Free cash flow* underlines the entire Group’s ability to generate very healthy levels of cash – while at the same time achieving strong qualitative growth. Despite consistently high start-up losses in new business fields and costs for expanding the customer base, this figure was above the prior-year level at EUR 155.3 million (prior year: EUR 143.2 million).

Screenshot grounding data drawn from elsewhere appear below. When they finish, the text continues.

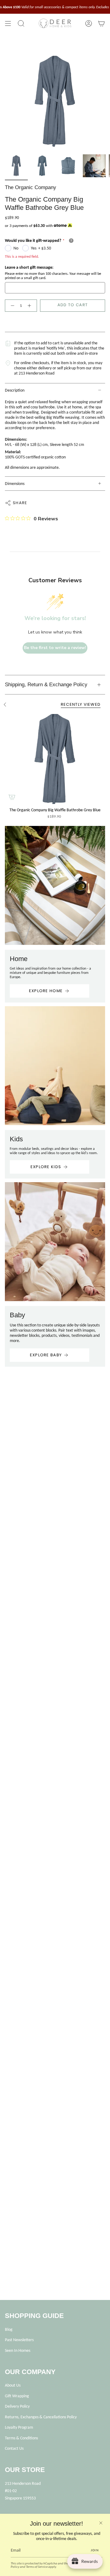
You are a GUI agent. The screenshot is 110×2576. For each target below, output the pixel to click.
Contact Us (14, 2448)
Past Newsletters (19, 2339)
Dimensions (14, 483)
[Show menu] (8, 23)
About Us (12, 2385)
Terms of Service (37, 2567)
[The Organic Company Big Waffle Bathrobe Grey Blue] (55, 759)
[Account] (88, 23)
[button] (21, 23)
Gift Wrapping (17, 2395)
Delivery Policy (17, 2406)
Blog (9, 2329)
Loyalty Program (19, 2427)
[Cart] (101, 23)
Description (14, 390)
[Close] (101, 2523)
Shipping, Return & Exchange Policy (46, 684)
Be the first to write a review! (55, 648)
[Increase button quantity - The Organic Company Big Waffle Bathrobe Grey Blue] (30, 306)
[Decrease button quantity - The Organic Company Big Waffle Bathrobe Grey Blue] (11, 306)
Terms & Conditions (21, 2438)
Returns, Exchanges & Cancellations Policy (41, 2417)
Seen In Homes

Group development (in EUR million) | Jan.-Sept. 2013 | Jan.-Sept. 2012** | Change |
---|---|---|---|
Sales | 1,955.1 | 1,766.6 | + 10.7 % |
EBITDA | 280.5 | 237.7 | +18.0 % |
EBIT | 210.6 | 169.2 | + 24.5 % |
EPS (in EUR) | 0.69 | 0.55 | + 25.5 % |
* Free cash flow is defined as net cash inflows from operating activities, less capital expenditures, plus payments from disposals of intangible assets and property, plant and equipment
** Without negative special items (Sedo impairment charges) of Q2 2012: EBIT effect: EUR -46.3 million; EPS effect: EUR -0.24
“With the key figures for customer contracts, sales and earnings already achieved in the first nine months of 2013, we are well on course to meet our targets,” commented Ralph Dommermuth, CEO of United Internet, and added: “Against this backdrop, we can also confirm our full-year guidance for 2013. We still expect sales growth of around 10%. Despite raising our forecast to 1.1 million new fee-based contracts (+100,000) in August 2013 and around five million nTLD pre-registrations, with the resulting increase in marketing and selling expenses we continue to expect an EBITDA result of around EUR 500 million from established business fields. Around 20% of this amount is to be used to finance the planned start-up losses in new business fields. Earnings per share are expected to be between EUR 1.00 and EUR 1.10.”